# What the exercise asks
Could you restate exactly the lines that begin at the line with "Open the Reporting menu" and end at the final line of the data?

Collected data entries:
****************************************
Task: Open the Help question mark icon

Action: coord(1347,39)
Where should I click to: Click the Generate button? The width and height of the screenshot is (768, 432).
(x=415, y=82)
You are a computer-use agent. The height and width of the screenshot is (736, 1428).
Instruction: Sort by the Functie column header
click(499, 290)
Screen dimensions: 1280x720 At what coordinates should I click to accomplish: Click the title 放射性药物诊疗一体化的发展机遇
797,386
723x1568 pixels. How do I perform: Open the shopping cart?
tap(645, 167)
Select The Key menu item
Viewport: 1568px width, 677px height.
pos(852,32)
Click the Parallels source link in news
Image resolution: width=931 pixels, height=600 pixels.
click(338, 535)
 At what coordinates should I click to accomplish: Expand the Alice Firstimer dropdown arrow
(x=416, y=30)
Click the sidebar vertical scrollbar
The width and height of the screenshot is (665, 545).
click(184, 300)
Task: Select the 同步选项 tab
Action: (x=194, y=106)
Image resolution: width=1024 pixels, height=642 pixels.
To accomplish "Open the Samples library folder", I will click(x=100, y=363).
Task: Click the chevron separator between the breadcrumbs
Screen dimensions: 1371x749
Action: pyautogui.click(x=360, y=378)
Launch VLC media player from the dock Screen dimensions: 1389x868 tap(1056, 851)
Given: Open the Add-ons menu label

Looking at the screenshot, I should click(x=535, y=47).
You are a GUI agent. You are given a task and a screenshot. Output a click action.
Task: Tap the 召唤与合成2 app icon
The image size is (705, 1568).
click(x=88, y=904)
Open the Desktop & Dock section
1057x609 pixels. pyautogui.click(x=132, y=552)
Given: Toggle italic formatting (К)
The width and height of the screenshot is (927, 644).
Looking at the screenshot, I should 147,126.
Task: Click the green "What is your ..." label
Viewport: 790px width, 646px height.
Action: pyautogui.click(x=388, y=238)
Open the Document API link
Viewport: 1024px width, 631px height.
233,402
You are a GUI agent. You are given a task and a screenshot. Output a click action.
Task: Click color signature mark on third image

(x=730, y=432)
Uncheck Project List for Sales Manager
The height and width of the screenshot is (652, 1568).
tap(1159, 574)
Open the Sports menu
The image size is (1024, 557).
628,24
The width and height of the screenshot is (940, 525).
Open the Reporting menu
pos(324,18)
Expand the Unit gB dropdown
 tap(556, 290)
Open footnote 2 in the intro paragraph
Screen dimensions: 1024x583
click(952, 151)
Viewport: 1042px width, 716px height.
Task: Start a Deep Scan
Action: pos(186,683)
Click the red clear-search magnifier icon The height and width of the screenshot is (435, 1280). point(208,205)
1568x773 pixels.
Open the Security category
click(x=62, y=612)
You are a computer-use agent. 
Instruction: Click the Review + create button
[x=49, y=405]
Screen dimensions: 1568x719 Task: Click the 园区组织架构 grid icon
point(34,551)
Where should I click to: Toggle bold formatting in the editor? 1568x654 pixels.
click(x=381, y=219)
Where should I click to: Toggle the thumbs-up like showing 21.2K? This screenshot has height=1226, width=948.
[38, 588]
****************************************
# Task result
Open the Reporting menu
pos(324,18)
Expand the Unit gB dropdown
 tap(556, 290)
Open footnote 2 in the intro paragraph
Screen dimensions: 1024x583
click(952, 151)
Viewport: 1042px width, 716px height.
Task: Start a Deep Scan
Action: pos(186,683)
Click the red clear-search magnifier icon The height and width of the screenshot is (435, 1280). point(208,205)
1568x773 pixels.
Open the Security category
click(x=62, y=612)
You are a computer-use agent. 
Instruction: Click the Review + create button
[x=49, y=405]
Screen dimensions: 1568x719 Task: Click the 园区组织架构 grid icon
point(34,551)
Where should I click to: Toggle bold formatting in the editor? 1568x654 pixels.
click(x=381, y=219)
Where should I click to: Toggle the thumbs-up like showing 21.2K? This screenshot has height=1226, width=948.
[38, 588]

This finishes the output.